(July 17, 2015) Research from North Carolina State University shows that lightweight composite metal foams are effective at blocking X-rays, gamma rays and neutron radiation, and are capable of absorbing the energy of high impact collisions. The finding means the metal foams hold promise for use in nuclear safety, space exploration and medical technology applications.
“This work means there’s an opportunity to use composite metal foam to develop safer systems for transporting nuclear waste, more efficient designs for spacecraft and nuclear structures, and new shielding for use in CT scanners,” says Afsaneh Rabiei, a professor of mechanical and aerospace engineering at NC State and corresponding author of a paper on the work.
Rabiei first developed the strong, lightweight metal foam for use in transportation and military applications. But she wanted to determine whether the foam could be used for nuclear or space exploration applications – could it provide structural support, protect against high impacts and provide shielding against various forms of radiation?

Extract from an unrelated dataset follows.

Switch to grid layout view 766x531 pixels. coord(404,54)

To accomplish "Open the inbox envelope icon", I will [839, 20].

To that end, she and her colleagues conducted multiple tests to see how effective it was at blocking X-rays, gamma rays and neutron radiation. She then compared the material’s performance to the performance of bulk materials that are currently used in shielding applications. The comparison was made using samples of the same “areal” density – meaning that each sample had the same weight, but varied in volume.

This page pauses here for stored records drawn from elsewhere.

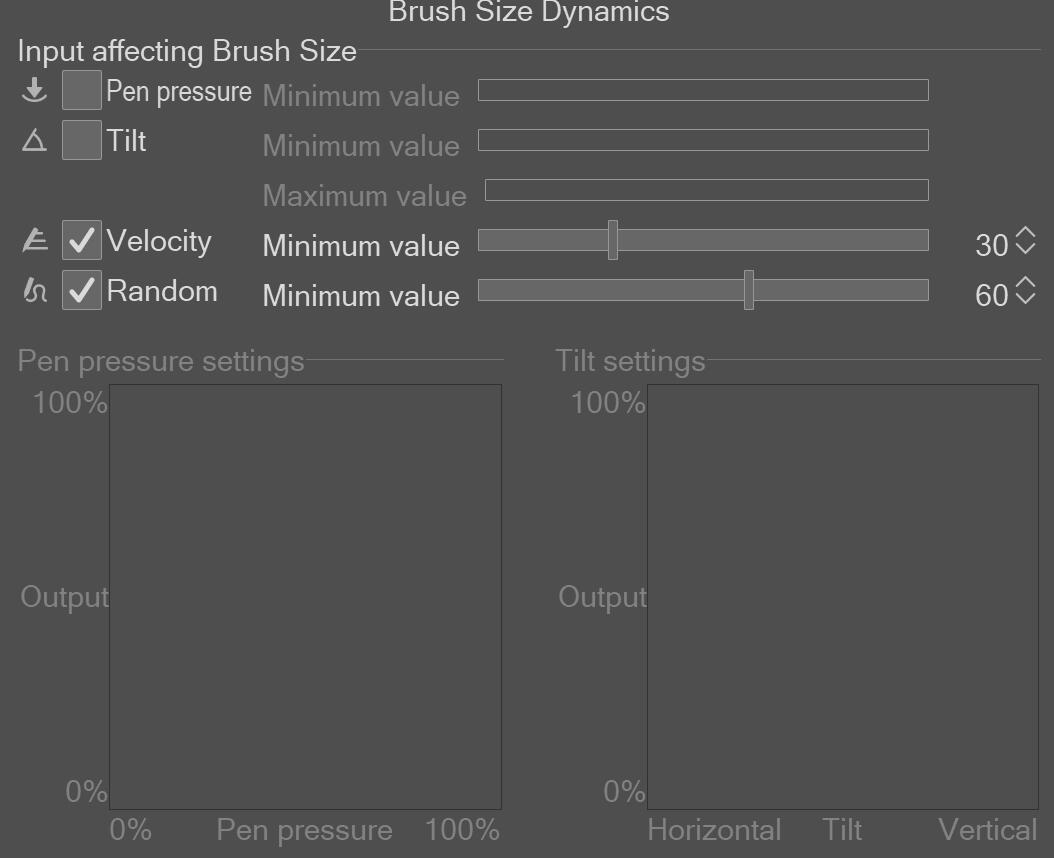The image size is (1054, 858).
Task: Click the Pen pressure minimum value slider
Action: 703,90
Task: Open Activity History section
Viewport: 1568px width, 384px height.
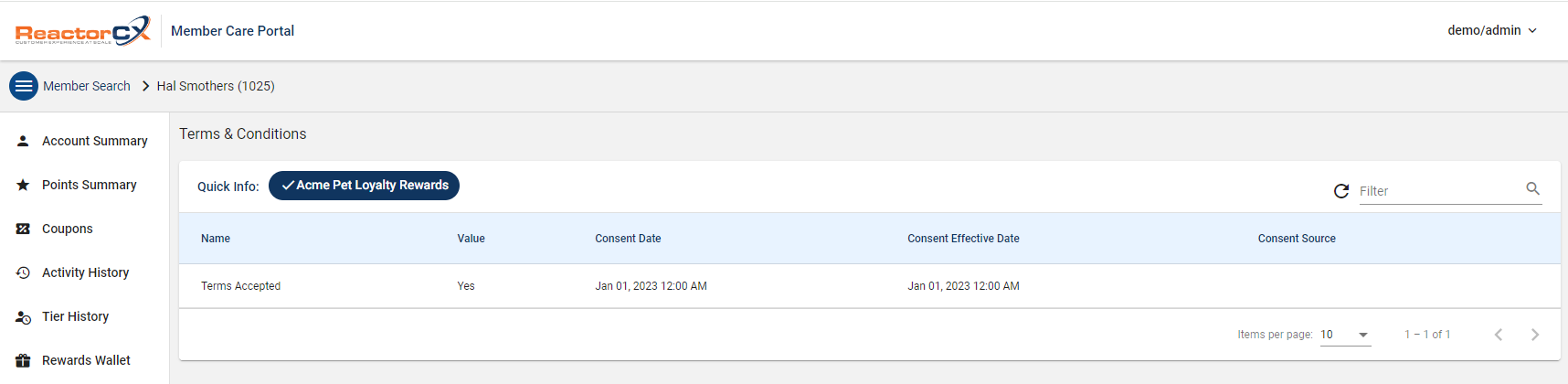Action: (x=85, y=272)
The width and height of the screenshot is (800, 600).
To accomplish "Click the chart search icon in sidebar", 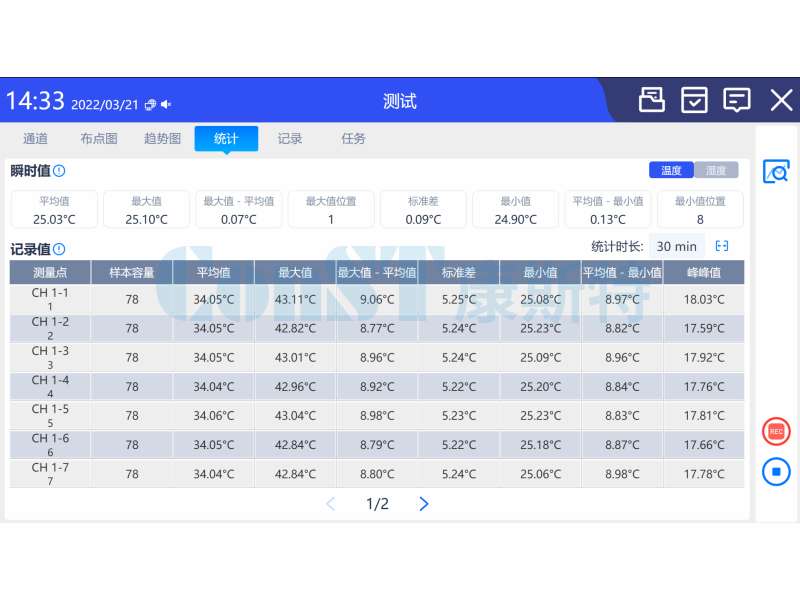I will [x=776, y=172].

The most effective composite metal foam against all three forms of radiation is called “high-Z steel-steel” and was made up largely of stainless steel, but incorporated a small amount of tungsten. However, the structure of the high-Z foam was modified so that the composite foam that included tungsten was not denser than metal foam made entirely of stainless steel.
The researchers tested shielding performance against several kinds of gamma ray radiation. Different source materials produce gamma rays with different energies. For example, cesium and cobalt emit higher-energy gamma rays, while barium and americium emit lower-energy gamma rays.